Intelsat II F-1
- Mission type: Communications
- Operator: Intelsat
- COSPAR ID: 1966-096A
- SATCAT no.: 2514
- Mission duration: 3 years planned

Spacecraft properties
- Spacecraft type: Intelsat II
- Bus: HS-303A
- Manufacturer: Hughes
- Launch mass: 162 kilograms (357 lb)
- BOL mass: 86 kilograms (190 lb) planned
- Power: 85 watts

Start of mission
- Launch date: October 26, 1966, 23:05:00 UTC
- Rocket: Delta E1
- Launch site: Cape Canaveral LC-17B

Orbital parameters
- Reference system: Geocentric
- Regime: Geostationary planned Transfer achieved
- Perigee altitude: 3,265 kilometers (2,029 mi)
- Apogee altitude: 37,121 kilometers (23,066 mi)
- Inclination: 17.70 degrees
- Period: 718.41 minutes
- Epoch: February 1, 2014, 22:57:43 UTC

= Intelsat II F-1 =

Communications satellite

Intelsat II F-1, also known as Blue Bird, was a communications satellite operated by Intelsat. Launched in 1966 it was intended for operations in geostationary orbit over the Pacific Ocean to provide a communications link between Australia and the United States, however a malfunction prevented the satellite from reaching its planned orbit.

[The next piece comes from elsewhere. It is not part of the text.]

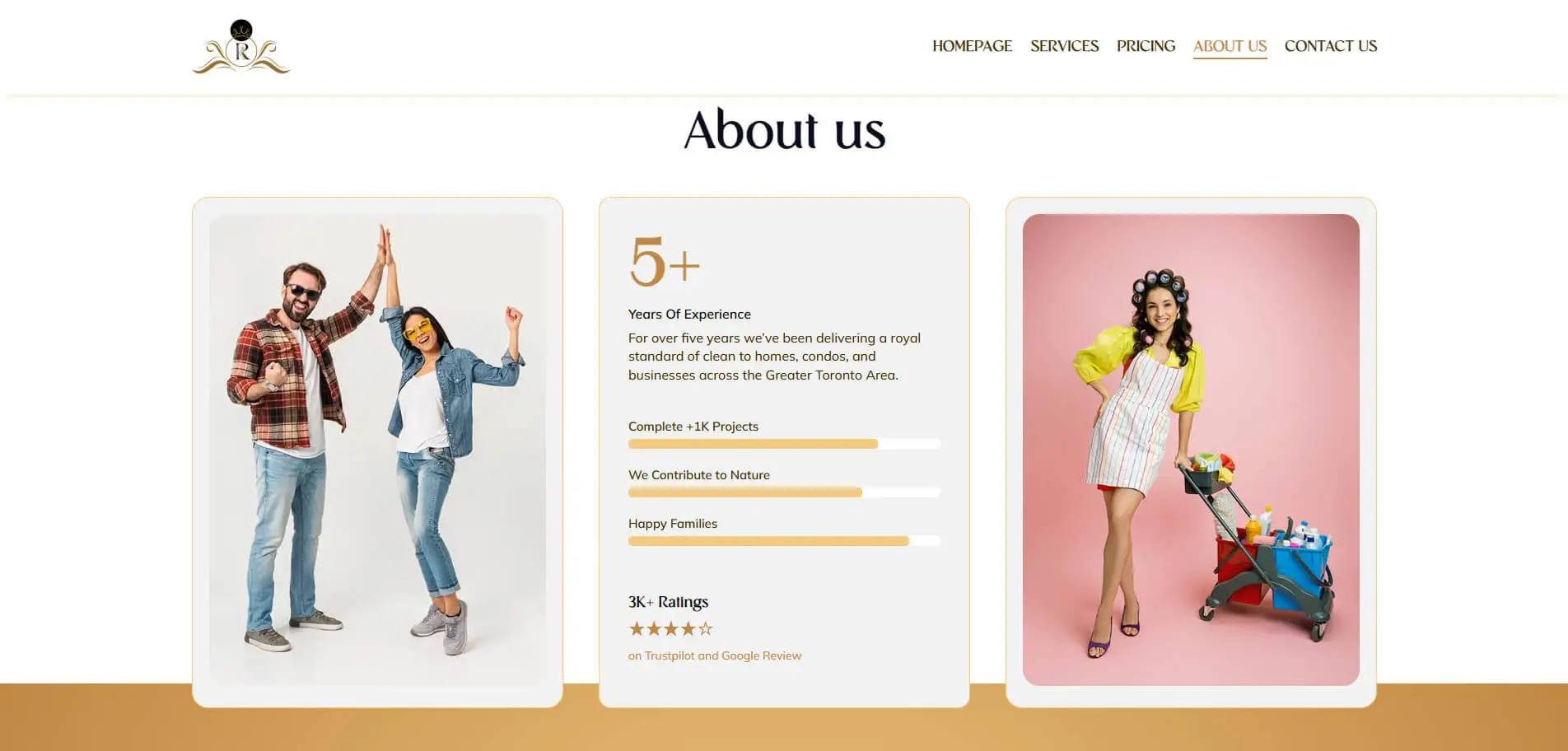Screen dimensions: 1568x751
Task: Click the third rating star
Action: (671, 629)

The first of four Intelsat II satellites to be launched, Intelsat II F-1 was built by Hughes Aircraft around the HS-303A satellite bus. It carried two transponders, which were powered by body-mounted solar cells generating 85 watts of power.

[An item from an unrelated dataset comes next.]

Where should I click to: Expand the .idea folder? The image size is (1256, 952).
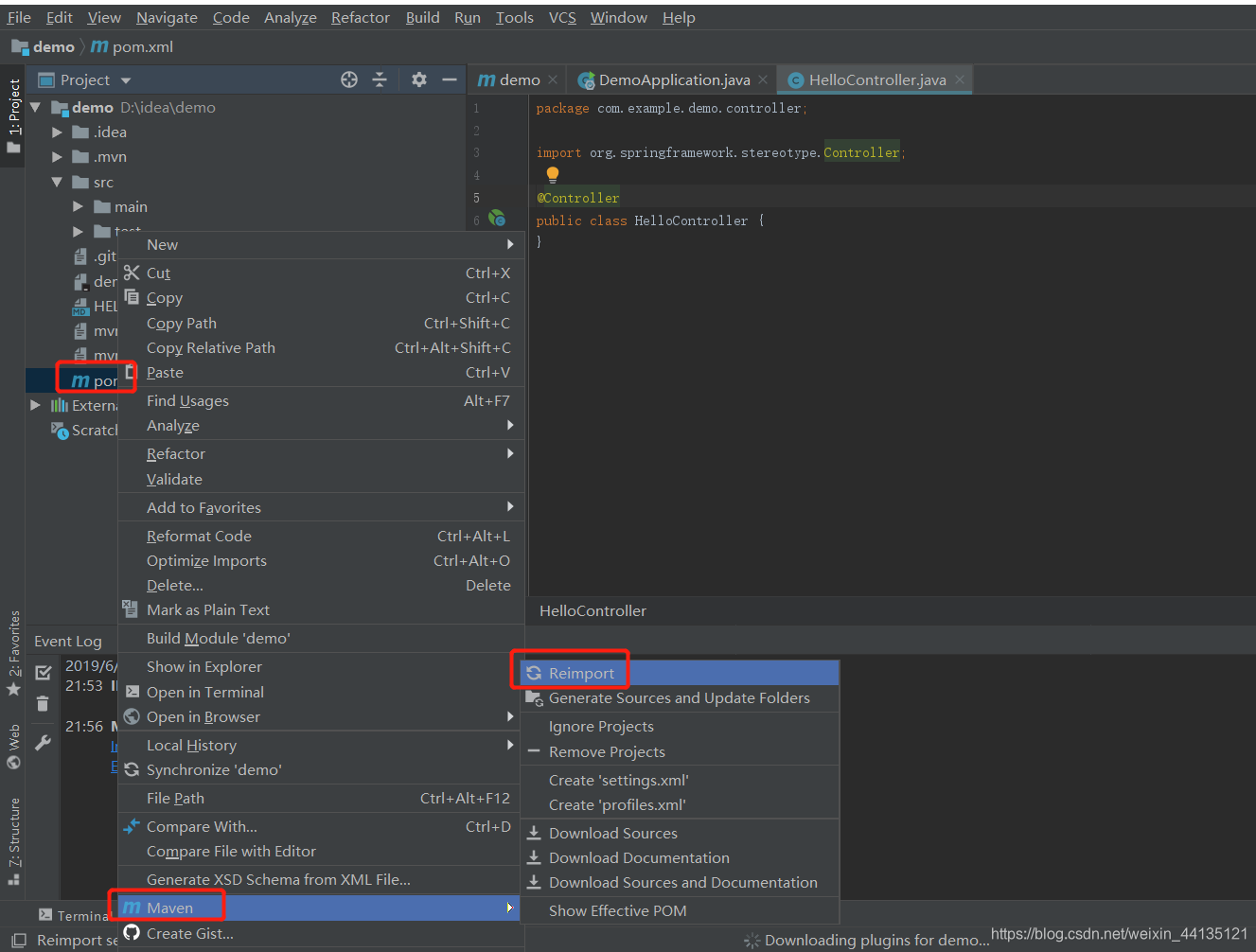click(x=57, y=132)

Intelsat II F-1 was launched atop a Delta E1 rocket flying from Launch Complex 17B at the Cape Canaveral Air Force Station. The launch, which was successful, took place at 23:05:00 UTC on October 26, 1966, with the spacecraft entering a geosynchronous transfer orbit as planned. The spacecraft was equipped with an SVM-1 apogee motor, which was to be fired to raise the spacecraft into its operational geostationary orbit, however this failed four seconds after ignition. The spacecraft was left in its transfer orbit, unable to complete its primary mission, however it was used for some tests and limited communications.

Intelsat II F-1 remains in orbit. As of 2 May 2023 it was in an orbit with a perigee of 3265 km, an apogee of 37121 km, inclination of 17.70 degrees and an orbital period of 11.97 hours.